Because this analysis was retrospective, there were some limitations, which resulted in modified PPP criteria without confirmatory biopsy or correlative imaging within 3 mo. However, this situation affected only 11% (5/46) of the included patients, who were rated as category C, and is more likely in clinical routine. Second, in contrast to published PPP criteria, our evaluation was done primarily visually, as our analysis included PSMA PET scans with 2 different tracers (68Ga-PSMA-11 and 18F-PSMA-1007), and no validated quantification assessment of the whole-body tumor burden on 18F-PSMA-1007 PET/CT exists so far. In particular, a liver-based threshold as proposed for 68Ga-PSMA-11 PET (12) cannot be directly adapted to 18F-PSMA-1007 PET because of the hepatobiliary excretion of 18F-PSMA-1007 (33). However applying the recently proposed quantification of whole-body tumor burden on 68Ga-PSMA-11 PET/CT using PSMATV50 (14), we found a significant difference in the percentage change in PSMATV50 between patients rated as category C and those who did not show progression on PSMA PET/CT. Further research evaluating PSMATV50 in larger patient cohorts with 18F-PSMA-1007 PET scans might help to implement this approach into PPP criteria. Third, although the patients included in this study were not treated with the same number of therapy cycles, it must be emphasized that the aim of this analysis was to evaluate not the effectiveness of PSMA RLT but the assessment of progression using modified PPP criteria. Therefore, the number of therapy cycles was part of the multivariate analysis, with modified PPP criteria also showing a significant impact on OS after stratification, despite the admitted limitation of a rather small patient population. Fourth, an important limitation of modified PPP criteria is that they cannot be used in clinical trials for assessing radiographic-progression–free survival, as they also contain laboratory data.

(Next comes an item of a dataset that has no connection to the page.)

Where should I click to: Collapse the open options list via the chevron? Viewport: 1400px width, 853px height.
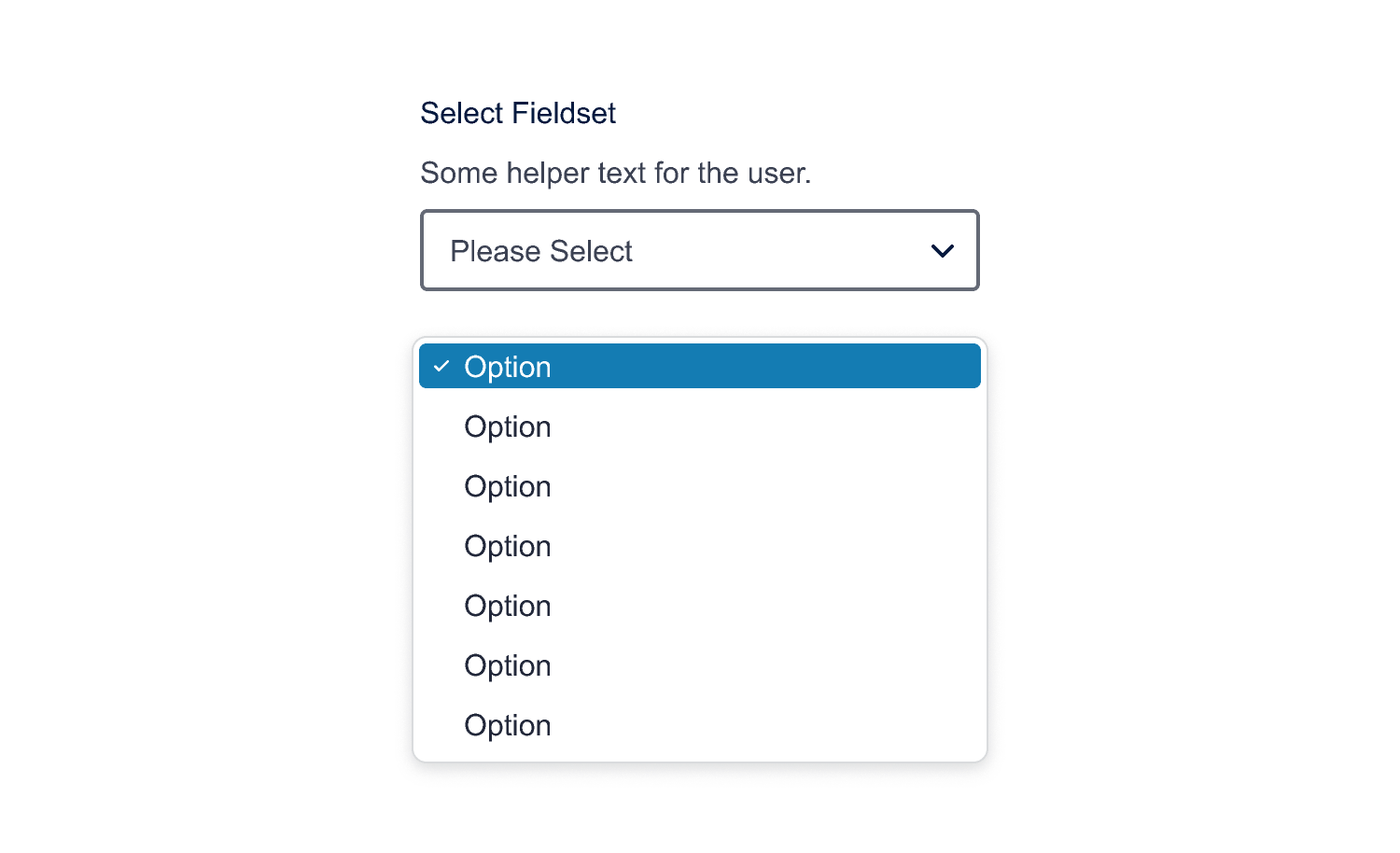pyautogui.click(x=942, y=251)
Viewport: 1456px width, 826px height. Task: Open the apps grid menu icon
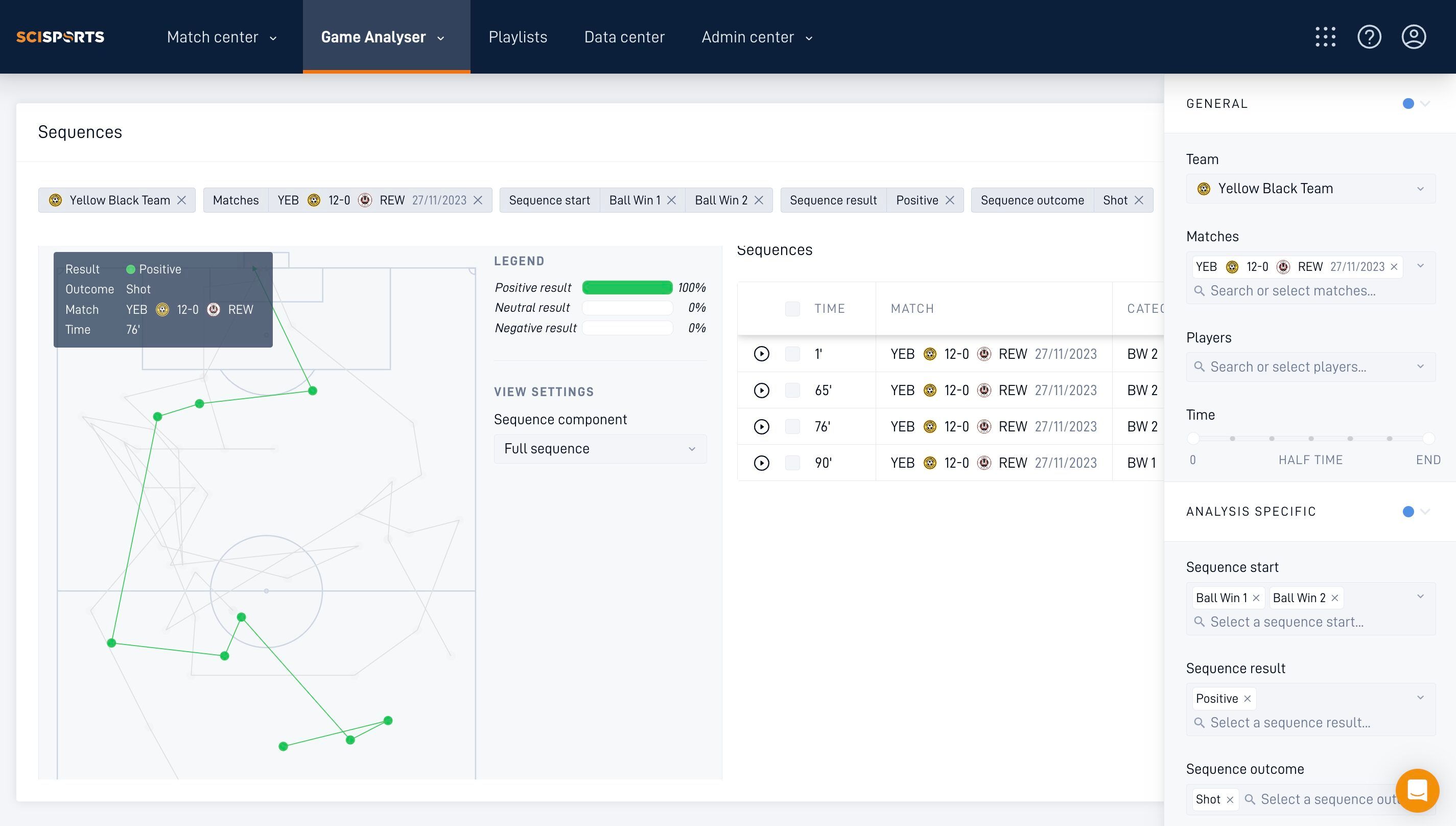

Fifth, even though the authors of the PPP criteria mentioned that a correlation between PPP assessment and OS might be of limited value because of the bias of further treatments (16), it has to be acknowledged that PSMA RLT often represents the last line of treatment, with restricted further therapeutic options. Thus, in our opinion there is no or only a little bias to our observation that PPP assessment accurately reflects response to PSMA RLT. Finally, a prospective validation of the present modified PPP scheme is warranted.
CONCLUSION
Response assessment in patients undergoing PSMA RLT using modified PPP criteria is reproducible and highly prognostic for OS. Modified PPP criteria should be validated in future prospective trials.